SZEWW v Minister for Immigration

Case

[2005] FMCA 1048

29 July 2005


FEDERAL MAGISTRATES COURT OF AUSTRALIA

SZEWW v MINISTER FOR IMMIGRATION [2005] FMCA 1048
MIGRATION – Review of Refugee Review Tribunal decision – refusal of a protection (Class XA) visa – no jurisdictional error – application dismissed.

Judiciary Act 1903 (Cth), s.39B
Migration Act 1958 (Cth), ss.91X, 424, 425, 425A, 426A, 474

Plaintiff S157/2002 v Commonwealth of Australia [2003] HCA 2
Re Minister for Immigration & Multicultural Affairs; Ex parte Applicants S134/2002 [2003] HCA 1
Craig v South Australia (1995) 184 CLR 163
Dranichnikov v Minister for Immigration & Multicultural Affairs [2003] HCA 26

Minister for Immigration & Ethnic Affairs v Guo (1997) 191 CLR 559

Muin v Refugee Review Tribunal (2002) 76 ALJR 966
VCAS of 2002 v Minister for Immigration & Multicultural & Indigenous Affairs [2002] FCAFC 368
S58 of 2003 v Minister for Immigration & Multicultural & Indigenous Affairs [2004] FCAFC 283
SJSB v Minister for Immigration & Multicultural & Indigenous Affairs [2004] FCAFC 225
NAST v Minister for Immigration & Multicultural & Indigenous Affairs [2004] FCAFC 208
Minister for Immigration & Multicultural & Indigenous Affairs v VSAF of 2003 [2005] FCAFC 73
Chung v University of Sydney & Ors [2002] FCA 186

Applicant: SZEWW
Respondent: MINISTER FOR IMMIGRATION & MULTICULTURAL & INDIGENOUS AFFAIRS
File No: SYG2137 of 2004
Delivered on: 29 July 2005
Delivered at: Sydney
Hearing date: 25 July 2005
Judgment of: Lloyd-Jones FM

REPRESENTATION

The applicant appeared in person with the aid of an interpreter.

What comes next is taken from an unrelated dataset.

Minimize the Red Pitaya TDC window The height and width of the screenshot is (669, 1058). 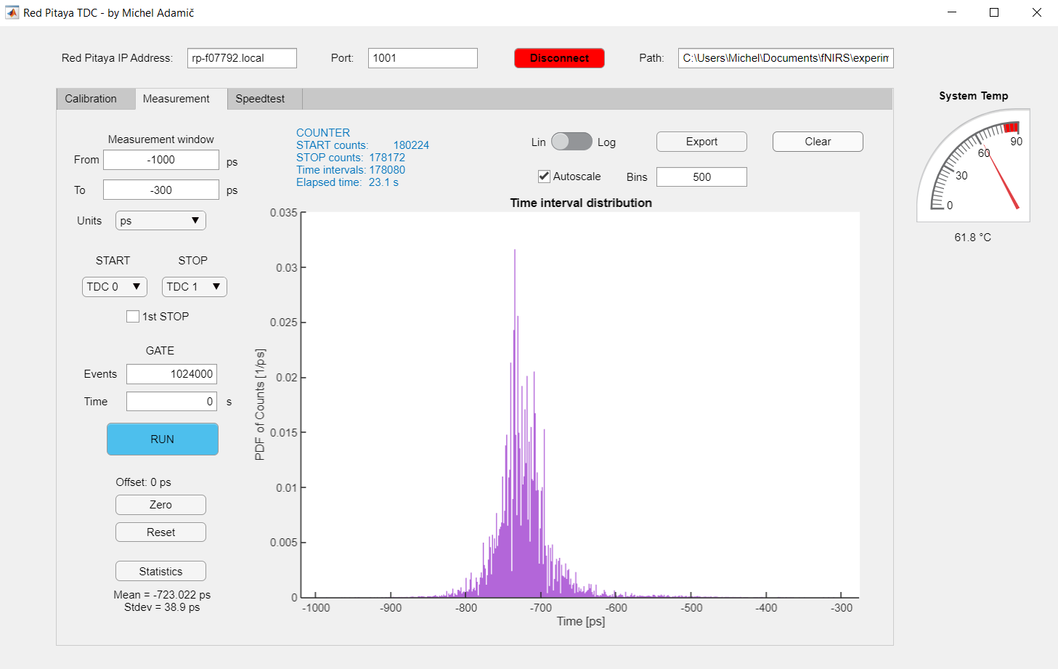pos(952,12)
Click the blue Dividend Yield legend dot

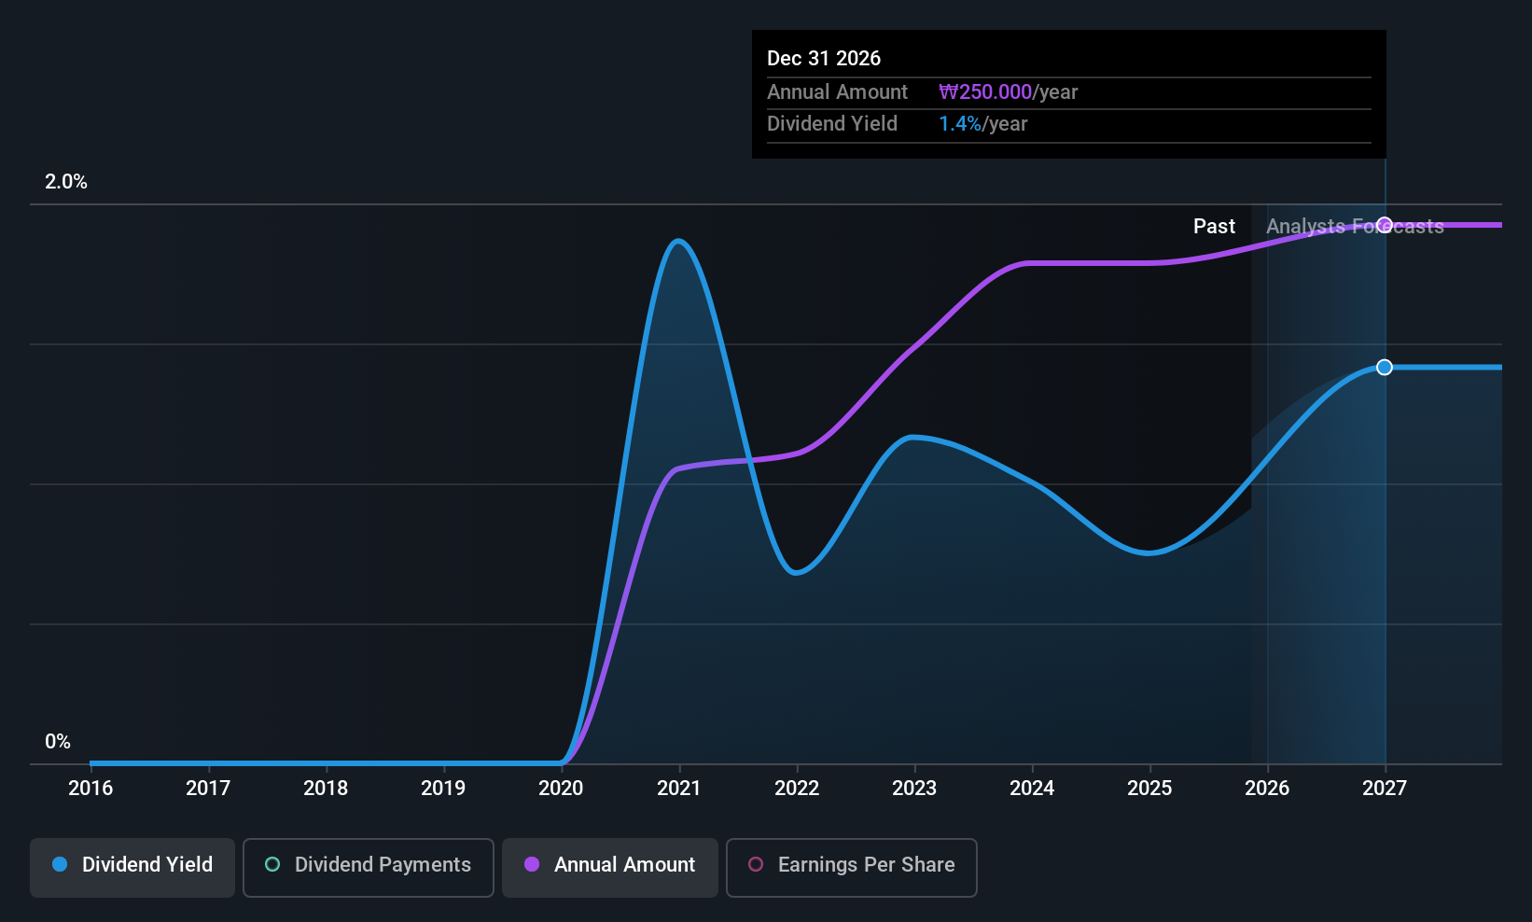[60, 865]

Advocate for the Respondent: Ms Stella Koya
Solicitors for the Respondent: Phillips Fox

ORDERS

  1. The application is dismissed.

  2. The applicant is to pay the respondent’s costs and disbursements of and incidental to the application.

FEDERAL MAGISTRATES
COURT OF AUSTRALIA AT
SYDNEY

SYG2137 of 2004

SZEWW

Applicant

And

MINISTER FOR IMMIGRATION &
MULTICULTURAL & INDIGENOUS AFFAIRS

Respondent

REASONS FOR JUDGMENT

The proceedings

  1. These proceedings were commenced by an application under s.39B of the Judiciary Act 1903 (Cth) filed in the Sydney Registry of the Federal Magistrates Court of Australia on 13 July 2004 for a review of the decision of the Refugee Review Tribunal (“the Tribunal”) made on 25 May 2004 and handed down on 16 June 2004, affirming the decision of the delegate of the respondent (“the delegate”) made on


    12 December 2003 to refuse to grant the applicant a protection (Class XA) visa.  The applicant seeks unstated relief against the decision of the Tribunal.

Background

  1. The applicant in these proceedings is not to be identified pursuant to provisions of s.91X of the Migration Act 1958 (Cth) (“the Act”) and has been given the pseudonym “SZEWW”.

  2. The applicant, who claims to be a citizen of India, arrived in Australia on 12 October 2003. On 5 November 2003 he lodged an application for a protection (Class XA) visa with the Department of Immigration & Multicultural & Indigenous Affairs (“the Department”) under the Act (Court Book pp.1-44) (“CB”). On 12 December 2003 the delegate refused to grant a protection visa (CB pp.47-56) and on 12 January 2004 the applicant applied to the Tribunal for a review of the delegate’s decision (CB pp.57-60).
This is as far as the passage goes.